* Directions for this task
For the listing below, print exactly the lines from the line with "Afrodita Bakuchiol Phyto" to the line with "[Facebook] (101, 1351)", both included, and nothing beyond them.

* Record extracts
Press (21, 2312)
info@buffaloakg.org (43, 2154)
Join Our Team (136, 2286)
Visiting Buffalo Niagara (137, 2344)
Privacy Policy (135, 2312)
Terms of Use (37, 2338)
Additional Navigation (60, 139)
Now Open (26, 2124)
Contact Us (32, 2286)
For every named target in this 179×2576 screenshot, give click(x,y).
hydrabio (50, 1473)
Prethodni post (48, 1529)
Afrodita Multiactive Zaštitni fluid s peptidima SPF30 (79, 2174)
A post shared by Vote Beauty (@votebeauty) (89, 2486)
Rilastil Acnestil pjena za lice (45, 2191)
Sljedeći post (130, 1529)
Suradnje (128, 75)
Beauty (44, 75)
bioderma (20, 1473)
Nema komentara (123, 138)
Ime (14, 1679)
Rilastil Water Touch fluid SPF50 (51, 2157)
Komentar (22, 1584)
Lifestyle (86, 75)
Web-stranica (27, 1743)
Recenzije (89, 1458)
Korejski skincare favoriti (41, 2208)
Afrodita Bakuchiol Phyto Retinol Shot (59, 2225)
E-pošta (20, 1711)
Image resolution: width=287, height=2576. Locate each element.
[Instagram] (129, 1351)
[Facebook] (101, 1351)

--

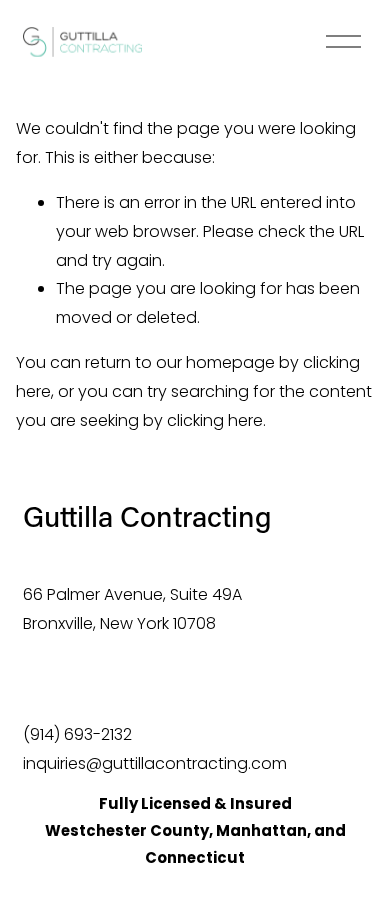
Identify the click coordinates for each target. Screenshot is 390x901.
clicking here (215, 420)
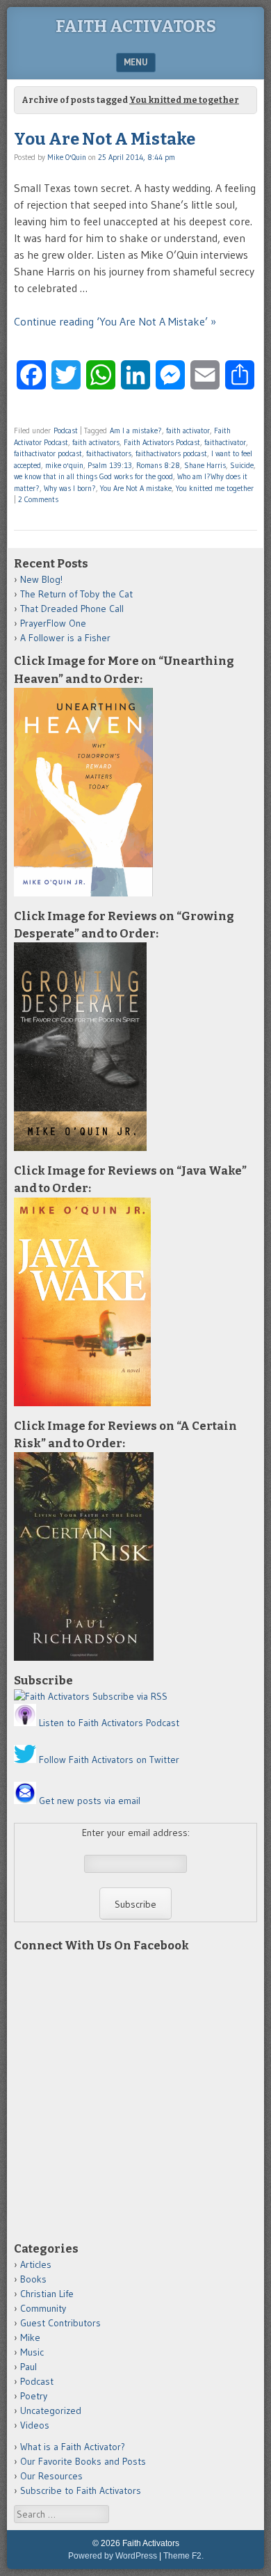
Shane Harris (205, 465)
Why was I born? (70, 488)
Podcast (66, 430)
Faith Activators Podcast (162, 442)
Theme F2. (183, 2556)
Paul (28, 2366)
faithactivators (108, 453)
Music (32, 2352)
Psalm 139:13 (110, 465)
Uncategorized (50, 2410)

* Written response
Afrodita Bakuchiol Phyto Retinol Shot (59, 2225)
E-pošta (20, 1711)
Image resolution: width=287, height=2576. Locate each element.
[Instagram] (129, 1351)
[Facebook] (101, 1351)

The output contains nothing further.